- [Work required]: Please reproduce every one of the following records word for word, keeping the lines in their original order.

══════════════════════════════

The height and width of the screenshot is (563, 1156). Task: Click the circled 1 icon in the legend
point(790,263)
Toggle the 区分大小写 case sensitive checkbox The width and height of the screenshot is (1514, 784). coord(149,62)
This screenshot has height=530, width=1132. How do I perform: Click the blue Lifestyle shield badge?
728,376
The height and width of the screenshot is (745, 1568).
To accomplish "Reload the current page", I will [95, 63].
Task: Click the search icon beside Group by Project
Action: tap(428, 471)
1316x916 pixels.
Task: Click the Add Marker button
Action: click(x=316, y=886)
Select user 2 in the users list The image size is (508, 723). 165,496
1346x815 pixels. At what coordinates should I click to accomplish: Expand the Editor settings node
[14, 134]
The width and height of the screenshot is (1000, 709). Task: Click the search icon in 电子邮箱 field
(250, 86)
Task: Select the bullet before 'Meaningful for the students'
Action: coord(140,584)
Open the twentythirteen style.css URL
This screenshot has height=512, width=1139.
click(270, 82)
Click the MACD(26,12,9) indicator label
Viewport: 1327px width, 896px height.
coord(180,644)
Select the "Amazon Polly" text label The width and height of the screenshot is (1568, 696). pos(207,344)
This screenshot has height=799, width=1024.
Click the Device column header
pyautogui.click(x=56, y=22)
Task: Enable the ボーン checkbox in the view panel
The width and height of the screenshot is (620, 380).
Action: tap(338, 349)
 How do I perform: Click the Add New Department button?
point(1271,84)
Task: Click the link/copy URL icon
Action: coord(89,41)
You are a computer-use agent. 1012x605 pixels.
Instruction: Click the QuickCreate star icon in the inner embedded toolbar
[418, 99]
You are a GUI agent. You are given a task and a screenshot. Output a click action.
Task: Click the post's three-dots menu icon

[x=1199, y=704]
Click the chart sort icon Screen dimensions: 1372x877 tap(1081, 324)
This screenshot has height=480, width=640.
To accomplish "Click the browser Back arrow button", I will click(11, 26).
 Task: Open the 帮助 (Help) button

══════════════════════════════

- [Response]:
The height and width of the screenshot is (563, 1156). Task: Click the circled 1 icon in the legend
point(790,263)
Toggle the 区分大小写 case sensitive checkbox The width and height of the screenshot is (1514, 784). coord(149,62)
This screenshot has height=530, width=1132. How do I perform: Click the blue Lifestyle shield badge?
728,376
The height and width of the screenshot is (745, 1568).
To accomplish "Reload the current page", I will [95, 63].
Task: Click the search icon beside Group by Project
Action: tap(428, 471)
1316x916 pixels.
Task: Click the Add Marker button
Action: click(x=316, y=886)
Select user 2 in the users list The image size is (508, 723). 165,496
1346x815 pixels. At what coordinates should I click to accomplish: Expand the Editor settings node
[14, 134]
The width and height of the screenshot is (1000, 709). Task: Click the search icon in 电子邮箱 field
(250, 86)
Task: Select the bullet before 'Meaningful for the students'
Action: coord(140,584)
Open the twentythirteen style.css URL
This screenshot has height=512, width=1139.
click(270, 82)
Click the MACD(26,12,9) indicator label
Viewport: 1327px width, 896px height.
coord(180,644)
Select the "Amazon Polly" text label The width and height of the screenshot is (1568, 696). pos(207,344)
This screenshot has height=799, width=1024.
Click the Device column header
pyautogui.click(x=56, y=22)
Task: Enable the ボーン checkbox in the view panel
The width and height of the screenshot is (620, 380).
Action: tap(338, 349)
 How do I perform: Click the Add New Department button?
point(1271,84)
Task: Click the link/copy URL icon
Action: coord(89,41)
You are a computer-use agent. 1012x605 pixels.
Instruction: Click the QuickCreate star icon in the inner embedded toolbar
[418, 99]
You are a GUI agent. You are given a task and a screenshot. Output a click action.
Task: Click the post's three-dots menu icon

[x=1199, y=704]
Click the chart sort icon Screen dimensions: 1372x877 tap(1081, 324)
This screenshot has height=480, width=640.
To accomplish "Click the browser Back arrow button", I will click(11, 26).
 Task: Open the 帮助 (Help) button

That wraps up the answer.